Output only the lines below from the one containing "học nấu chè ở cần thơ và rạch giá (55, 1770)" to the one containing "Tự học nấu chè (59, 1254)", exactly as written, both ends kept.

>>>>

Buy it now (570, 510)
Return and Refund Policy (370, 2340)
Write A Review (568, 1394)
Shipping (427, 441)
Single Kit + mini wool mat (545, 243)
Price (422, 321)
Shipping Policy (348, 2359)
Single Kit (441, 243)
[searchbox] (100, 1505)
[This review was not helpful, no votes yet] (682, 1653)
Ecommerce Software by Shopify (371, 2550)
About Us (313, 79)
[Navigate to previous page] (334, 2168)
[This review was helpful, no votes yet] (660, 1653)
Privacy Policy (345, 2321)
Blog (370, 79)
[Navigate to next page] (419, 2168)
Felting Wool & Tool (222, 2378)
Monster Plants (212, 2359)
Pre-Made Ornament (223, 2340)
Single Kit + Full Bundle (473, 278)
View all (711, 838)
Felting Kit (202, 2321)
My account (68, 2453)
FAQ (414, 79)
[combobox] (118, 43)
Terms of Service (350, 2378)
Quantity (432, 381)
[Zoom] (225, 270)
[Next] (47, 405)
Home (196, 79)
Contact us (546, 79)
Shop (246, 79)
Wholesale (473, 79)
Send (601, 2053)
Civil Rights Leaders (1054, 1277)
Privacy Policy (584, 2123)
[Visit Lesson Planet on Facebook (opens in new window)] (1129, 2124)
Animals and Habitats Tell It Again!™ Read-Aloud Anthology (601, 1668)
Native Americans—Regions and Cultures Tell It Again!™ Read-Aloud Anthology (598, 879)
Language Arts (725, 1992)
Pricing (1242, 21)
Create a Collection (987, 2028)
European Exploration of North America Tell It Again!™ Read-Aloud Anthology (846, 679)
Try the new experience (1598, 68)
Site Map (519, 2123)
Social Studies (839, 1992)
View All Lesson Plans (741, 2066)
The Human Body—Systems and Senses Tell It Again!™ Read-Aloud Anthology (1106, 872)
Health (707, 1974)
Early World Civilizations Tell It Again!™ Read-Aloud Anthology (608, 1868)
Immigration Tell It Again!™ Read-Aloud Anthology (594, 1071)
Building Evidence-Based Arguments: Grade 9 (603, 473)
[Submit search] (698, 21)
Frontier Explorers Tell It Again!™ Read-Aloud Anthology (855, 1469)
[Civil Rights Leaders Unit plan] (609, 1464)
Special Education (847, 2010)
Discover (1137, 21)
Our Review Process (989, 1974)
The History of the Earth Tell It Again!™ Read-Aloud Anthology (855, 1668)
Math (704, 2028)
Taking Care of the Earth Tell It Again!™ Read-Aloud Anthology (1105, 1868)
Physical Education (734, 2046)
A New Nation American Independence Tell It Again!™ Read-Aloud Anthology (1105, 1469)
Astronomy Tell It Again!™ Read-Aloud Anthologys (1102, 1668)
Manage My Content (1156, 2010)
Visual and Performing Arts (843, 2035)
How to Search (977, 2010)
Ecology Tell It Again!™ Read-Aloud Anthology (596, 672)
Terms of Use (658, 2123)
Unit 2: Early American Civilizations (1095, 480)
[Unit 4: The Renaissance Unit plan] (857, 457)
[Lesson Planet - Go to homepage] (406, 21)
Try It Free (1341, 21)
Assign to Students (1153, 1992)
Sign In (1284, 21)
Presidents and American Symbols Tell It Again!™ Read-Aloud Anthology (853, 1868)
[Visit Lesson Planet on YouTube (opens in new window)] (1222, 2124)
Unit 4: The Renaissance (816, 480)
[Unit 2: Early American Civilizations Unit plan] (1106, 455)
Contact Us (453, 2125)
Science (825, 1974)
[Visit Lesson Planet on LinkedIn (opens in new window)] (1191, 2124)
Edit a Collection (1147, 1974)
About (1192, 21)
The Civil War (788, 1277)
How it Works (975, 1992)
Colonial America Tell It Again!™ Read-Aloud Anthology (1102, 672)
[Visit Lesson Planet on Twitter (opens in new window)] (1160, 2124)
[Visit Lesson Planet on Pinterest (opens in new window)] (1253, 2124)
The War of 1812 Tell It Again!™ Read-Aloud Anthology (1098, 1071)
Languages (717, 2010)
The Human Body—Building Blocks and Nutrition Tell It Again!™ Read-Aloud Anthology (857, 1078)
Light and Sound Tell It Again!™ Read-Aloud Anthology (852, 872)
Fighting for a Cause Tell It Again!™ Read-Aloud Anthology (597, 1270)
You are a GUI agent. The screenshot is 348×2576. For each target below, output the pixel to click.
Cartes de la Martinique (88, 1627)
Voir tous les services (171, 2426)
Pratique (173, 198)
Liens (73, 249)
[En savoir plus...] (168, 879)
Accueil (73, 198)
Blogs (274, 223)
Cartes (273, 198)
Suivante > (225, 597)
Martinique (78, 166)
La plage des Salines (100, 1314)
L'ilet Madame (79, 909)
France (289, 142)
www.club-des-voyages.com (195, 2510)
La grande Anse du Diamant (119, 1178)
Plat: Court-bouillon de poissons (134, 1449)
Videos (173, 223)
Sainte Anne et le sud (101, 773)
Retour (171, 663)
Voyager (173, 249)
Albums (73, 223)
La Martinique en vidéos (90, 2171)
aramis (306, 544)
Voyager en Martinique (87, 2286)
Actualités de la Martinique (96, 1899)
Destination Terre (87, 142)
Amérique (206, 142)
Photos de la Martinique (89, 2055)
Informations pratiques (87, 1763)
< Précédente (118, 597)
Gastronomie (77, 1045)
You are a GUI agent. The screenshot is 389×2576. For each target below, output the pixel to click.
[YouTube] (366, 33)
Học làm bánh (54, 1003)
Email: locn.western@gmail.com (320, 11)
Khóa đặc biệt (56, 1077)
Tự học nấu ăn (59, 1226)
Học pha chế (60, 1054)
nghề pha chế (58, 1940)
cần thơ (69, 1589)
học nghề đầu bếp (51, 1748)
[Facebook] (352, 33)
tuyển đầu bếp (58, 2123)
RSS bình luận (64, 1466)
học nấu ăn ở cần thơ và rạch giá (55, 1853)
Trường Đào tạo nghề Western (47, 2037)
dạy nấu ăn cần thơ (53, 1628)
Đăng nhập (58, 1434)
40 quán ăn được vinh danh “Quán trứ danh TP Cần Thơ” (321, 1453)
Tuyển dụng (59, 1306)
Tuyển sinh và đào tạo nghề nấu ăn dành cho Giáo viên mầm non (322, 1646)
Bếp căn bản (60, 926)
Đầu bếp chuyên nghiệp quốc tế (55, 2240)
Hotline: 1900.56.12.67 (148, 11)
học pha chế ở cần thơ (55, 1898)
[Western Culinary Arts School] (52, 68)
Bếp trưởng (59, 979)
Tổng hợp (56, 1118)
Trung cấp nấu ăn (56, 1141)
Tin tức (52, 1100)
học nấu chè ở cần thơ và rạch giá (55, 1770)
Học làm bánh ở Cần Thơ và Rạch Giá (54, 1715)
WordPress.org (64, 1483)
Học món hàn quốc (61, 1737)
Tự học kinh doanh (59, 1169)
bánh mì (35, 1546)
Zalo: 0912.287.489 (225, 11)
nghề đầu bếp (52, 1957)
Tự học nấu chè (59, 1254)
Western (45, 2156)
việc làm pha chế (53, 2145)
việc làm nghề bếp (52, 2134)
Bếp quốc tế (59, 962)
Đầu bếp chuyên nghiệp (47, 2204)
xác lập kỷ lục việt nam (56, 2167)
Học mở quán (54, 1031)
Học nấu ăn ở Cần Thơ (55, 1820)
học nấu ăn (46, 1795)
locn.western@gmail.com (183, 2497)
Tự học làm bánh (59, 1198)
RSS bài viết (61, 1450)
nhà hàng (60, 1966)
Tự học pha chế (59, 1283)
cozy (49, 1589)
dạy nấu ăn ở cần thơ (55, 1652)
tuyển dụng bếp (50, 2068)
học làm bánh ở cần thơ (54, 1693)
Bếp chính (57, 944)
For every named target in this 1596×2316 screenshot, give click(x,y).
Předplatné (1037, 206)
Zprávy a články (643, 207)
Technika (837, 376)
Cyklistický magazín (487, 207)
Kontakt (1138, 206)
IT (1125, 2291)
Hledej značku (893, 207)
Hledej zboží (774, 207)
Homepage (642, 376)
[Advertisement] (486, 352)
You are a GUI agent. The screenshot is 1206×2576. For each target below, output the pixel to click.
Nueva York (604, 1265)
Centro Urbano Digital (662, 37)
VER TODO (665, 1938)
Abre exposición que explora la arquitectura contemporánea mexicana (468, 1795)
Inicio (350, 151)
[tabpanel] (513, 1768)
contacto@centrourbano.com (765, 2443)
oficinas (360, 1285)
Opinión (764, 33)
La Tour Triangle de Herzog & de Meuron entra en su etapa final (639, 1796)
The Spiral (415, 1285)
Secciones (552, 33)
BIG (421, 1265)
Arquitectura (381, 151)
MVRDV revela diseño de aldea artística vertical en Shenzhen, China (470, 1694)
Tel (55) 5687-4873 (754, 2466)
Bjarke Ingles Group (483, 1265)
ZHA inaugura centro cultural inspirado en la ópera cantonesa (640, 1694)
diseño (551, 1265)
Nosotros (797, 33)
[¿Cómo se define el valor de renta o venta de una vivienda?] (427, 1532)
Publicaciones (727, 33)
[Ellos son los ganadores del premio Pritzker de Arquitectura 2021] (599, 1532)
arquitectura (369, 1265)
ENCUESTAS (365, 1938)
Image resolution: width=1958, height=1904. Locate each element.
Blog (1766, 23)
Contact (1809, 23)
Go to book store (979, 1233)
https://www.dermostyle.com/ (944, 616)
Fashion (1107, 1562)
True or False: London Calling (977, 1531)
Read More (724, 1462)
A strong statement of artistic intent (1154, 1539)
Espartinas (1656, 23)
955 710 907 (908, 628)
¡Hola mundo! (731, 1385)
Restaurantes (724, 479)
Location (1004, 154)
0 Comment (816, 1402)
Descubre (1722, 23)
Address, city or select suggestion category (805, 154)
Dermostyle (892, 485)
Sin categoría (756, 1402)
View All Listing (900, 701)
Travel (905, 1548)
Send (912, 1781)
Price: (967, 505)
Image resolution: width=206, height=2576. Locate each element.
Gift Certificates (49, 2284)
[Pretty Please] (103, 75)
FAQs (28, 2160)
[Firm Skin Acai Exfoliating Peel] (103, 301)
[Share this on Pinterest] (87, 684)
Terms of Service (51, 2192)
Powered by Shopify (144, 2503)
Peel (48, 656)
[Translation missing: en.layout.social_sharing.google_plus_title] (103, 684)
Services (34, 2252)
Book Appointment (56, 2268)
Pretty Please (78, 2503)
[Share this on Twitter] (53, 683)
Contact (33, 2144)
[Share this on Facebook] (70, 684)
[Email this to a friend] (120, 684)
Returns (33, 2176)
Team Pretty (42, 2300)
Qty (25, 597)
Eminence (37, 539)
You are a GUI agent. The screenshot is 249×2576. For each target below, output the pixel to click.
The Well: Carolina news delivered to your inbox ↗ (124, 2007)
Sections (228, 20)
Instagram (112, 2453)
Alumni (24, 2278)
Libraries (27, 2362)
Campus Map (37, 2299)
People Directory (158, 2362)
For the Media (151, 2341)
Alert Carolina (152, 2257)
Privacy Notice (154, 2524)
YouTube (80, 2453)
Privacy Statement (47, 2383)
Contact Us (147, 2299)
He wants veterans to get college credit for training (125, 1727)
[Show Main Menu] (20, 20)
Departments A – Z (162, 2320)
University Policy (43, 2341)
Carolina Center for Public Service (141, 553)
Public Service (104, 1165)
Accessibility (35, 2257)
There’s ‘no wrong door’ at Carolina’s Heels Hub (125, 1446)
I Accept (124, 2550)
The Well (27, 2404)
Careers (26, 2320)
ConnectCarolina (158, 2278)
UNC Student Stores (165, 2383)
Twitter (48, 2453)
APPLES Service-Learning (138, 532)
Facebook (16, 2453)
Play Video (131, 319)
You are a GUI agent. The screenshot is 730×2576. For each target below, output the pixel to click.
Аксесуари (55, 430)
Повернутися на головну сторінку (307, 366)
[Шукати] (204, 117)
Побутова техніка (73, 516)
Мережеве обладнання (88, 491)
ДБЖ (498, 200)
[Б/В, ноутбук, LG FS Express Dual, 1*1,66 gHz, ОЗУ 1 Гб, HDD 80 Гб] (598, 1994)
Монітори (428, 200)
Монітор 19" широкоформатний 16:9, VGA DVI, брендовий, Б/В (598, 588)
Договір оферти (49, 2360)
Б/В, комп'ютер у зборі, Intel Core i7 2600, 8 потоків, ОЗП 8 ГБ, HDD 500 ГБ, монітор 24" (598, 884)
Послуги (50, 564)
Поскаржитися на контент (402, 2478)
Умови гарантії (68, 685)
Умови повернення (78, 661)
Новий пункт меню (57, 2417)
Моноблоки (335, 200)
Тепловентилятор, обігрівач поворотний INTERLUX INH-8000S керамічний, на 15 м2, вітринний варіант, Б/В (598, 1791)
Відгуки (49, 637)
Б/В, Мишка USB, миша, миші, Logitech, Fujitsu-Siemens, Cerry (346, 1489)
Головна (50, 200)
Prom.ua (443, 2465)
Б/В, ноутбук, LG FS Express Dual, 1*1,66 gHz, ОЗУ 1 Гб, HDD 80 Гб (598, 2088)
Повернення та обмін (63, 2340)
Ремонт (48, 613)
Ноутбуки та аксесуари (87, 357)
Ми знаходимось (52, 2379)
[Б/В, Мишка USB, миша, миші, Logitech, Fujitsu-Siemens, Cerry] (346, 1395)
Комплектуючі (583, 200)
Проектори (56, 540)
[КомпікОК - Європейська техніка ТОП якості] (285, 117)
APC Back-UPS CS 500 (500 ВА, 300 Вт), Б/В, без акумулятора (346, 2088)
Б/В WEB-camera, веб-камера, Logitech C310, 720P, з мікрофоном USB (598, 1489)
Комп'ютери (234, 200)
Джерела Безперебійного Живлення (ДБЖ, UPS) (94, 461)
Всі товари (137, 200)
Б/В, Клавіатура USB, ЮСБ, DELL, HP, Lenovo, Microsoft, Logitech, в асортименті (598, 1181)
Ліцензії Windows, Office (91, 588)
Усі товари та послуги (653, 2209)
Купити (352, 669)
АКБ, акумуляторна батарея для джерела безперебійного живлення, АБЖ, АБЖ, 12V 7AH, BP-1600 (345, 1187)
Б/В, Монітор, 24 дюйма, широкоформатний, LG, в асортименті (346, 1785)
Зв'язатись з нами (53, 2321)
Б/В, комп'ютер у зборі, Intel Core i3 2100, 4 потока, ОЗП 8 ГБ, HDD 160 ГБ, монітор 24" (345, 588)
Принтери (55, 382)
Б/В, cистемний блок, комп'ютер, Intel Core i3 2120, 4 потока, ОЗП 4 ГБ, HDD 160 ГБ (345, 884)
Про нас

<<<<

Response for this exercise:
học nấu chè ở cần thơ và rạch giá (55, 1770)
Học làm bánh ở Cần Thơ và Rạch Giá (54, 1715)
WordPress.org (64, 1483)
Học món hàn quốc (61, 1737)
Tự học kinh doanh (59, 1169)
bánh mì (35, 1546)
Zalo: 0912.287.489 (225, 11)
nghề đầu bếp (52, 1957)
Tự học nấu chè (59, 1254)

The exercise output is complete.